▶ **About this task**: Exact copies are required of the lines from the line containing "The width and height of the screenshot is (634, 323)." through the final line of the listing, both included, and of no other lines.

▶ **Entries provided**:

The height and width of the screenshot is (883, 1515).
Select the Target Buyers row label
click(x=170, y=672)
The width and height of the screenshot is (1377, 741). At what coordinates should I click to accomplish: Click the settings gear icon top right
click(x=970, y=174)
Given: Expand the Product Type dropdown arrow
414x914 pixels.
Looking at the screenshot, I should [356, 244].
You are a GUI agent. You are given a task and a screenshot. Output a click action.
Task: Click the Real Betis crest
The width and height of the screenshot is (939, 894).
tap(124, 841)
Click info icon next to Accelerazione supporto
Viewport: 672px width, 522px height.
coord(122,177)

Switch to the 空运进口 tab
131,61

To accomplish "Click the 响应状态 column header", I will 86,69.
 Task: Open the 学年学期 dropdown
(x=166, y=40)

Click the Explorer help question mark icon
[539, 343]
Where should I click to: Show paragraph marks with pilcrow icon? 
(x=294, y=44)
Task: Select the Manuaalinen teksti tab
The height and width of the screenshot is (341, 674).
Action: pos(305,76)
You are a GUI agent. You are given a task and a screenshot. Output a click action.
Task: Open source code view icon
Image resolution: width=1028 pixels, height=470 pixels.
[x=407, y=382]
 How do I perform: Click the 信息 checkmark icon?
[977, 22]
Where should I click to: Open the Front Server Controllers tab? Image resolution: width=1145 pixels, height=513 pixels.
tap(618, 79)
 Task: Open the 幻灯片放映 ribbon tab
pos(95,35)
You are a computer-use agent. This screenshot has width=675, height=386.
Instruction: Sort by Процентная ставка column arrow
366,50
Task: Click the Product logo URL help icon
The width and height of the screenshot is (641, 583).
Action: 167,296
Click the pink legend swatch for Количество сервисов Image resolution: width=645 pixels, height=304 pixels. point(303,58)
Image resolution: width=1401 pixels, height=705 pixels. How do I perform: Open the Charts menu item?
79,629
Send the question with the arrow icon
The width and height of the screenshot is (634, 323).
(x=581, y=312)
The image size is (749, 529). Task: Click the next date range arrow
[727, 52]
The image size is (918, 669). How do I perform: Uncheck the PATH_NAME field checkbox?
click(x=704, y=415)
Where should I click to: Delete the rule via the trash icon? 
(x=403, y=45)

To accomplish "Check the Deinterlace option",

▶ **Result**:
The width and height of the screenshot is (634, 323).
(x=581, y=312)
The image size is (749, 529). Task: Click the next date range arrow
[727, 52]
The image size is (918, 669). How do I perform: Uncheck the PATH_NAME field checkbox?
click(x=704, y=415)
Where should I click to: Delete the rule via the trash icon? 
(x=403, y=45)

To accomplish "Check the Deinterlace option",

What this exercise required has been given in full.